There are fights over norms and international community responsibilities to materialize UHC, not to misguide and legitimate excessive health spending without clear public system strengthening. On [Textbook of Global Health](https://global.oup.com/academic/product/textbook-of-global-health-9780199392285?cc=us&lang=en&) (2017) even extended their concern that without health system strengthening, the agenda of UHC may benefit private interest alone and reinforce health care system inequity. I argue that Indonesia must start rethinking the UHC definition, before improving what it currently has and face the unintended consequences of exacerbating inequity.
> Getting the right definition is paramount to dictate policy development of health system improvement.
UHC is measured by the Universal Health Coverage Service Coverage Index (UHC SCI), which measures access to essential health services across populations. [Indonesia's progress in SCI relatively stagnated](https://www.who.int/data/gho/data/indicators/indicator-details/GHO/uhc-index-of-service-coverage) as the data above shows. UHC SCI breaks down the index into four domains and 14 indicators, measuring service coverage.

_Sub-indices and tracer indicators for UHC SCI Index of Indonesia. Source: 2023 Universal Health Coverage global monitoring report_
It is questionable that with [5,18% national unmet health needs](https://www.bps.go.id/id/statistics-table/2/MTQwMiMy/unmet-need-pelayanan-kesehatan-menurut-provinsi.html), with even more bizarre provincial numbers, e.g., Papua Pegunungan has lower unmet health needs than Bali, **Indonesia only scores 55 in UHC SCI**.
What happened? From my perspective, it is the lack of consideration for the journey between health needs to health-seeking behavior to health service utilization, and consequences of those services.

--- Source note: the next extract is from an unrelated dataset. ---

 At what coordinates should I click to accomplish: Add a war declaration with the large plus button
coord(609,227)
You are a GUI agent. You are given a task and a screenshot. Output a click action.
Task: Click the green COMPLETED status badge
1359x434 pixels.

> Indonesia must reimagine, at least align with OECD countries in integrating the demand side of healthcare services, such as affordability, waiting times, and satisfaction with the quality of healthcare services.

*Source: OECD Health System Performance Assessment Framework 2023*
Capturing these demands side will convert the enormous-yet-untapped health needs in Indonesia, and ensure equitable health access is realized.
## So what now? Unsolicited advice for policymakers
**First**, broaden the definition of unmet health needs. Incorporate demand-side metrics to not only cover the supply side of healthcare and infrastructure. An early understanding of gaps happening in every postal code of Indonesia will enrich understanding and guide policymaking.
**Second**, invest and streamline data collection. The self-report survey has its limitations. The government must continue to invest in digitalization, not only in the health sector but the ecosystem that feeds data into the health sector. Streamlined data collection will also enable Indonesia to make precise, data-informed decision-making, from national- to family-level interventions.
**Third**, policy innovation that prioritizes healthcare accessibility, affordability, and availability. The government of Indonesia should leverage the huge untapped market and deploy several policy prescriptions to improve access to health, such as strategic prioritization of pharmaceutical products to be locally manufactured, expedited access to innovative products, pressure subnational governments to address health problems, and mobilizing domestic resources.
## Conclusion
Aligning with OECD definitions not only will put Indonesia on par with OECD countries in their public service quality and human resource development but also ensure Indonesia is moving in the right direction by first, contesting the norm and defining the right indicators to measure performance. The last thing Indonesia wants to do in its long-term planning, including its bids for OECD membership, is being misguided by its data and not knowing where it goes wrong. Or worse, making it to the rich countries club, but the majority of Indonesian people’s livelihood is buried under the half-true definition.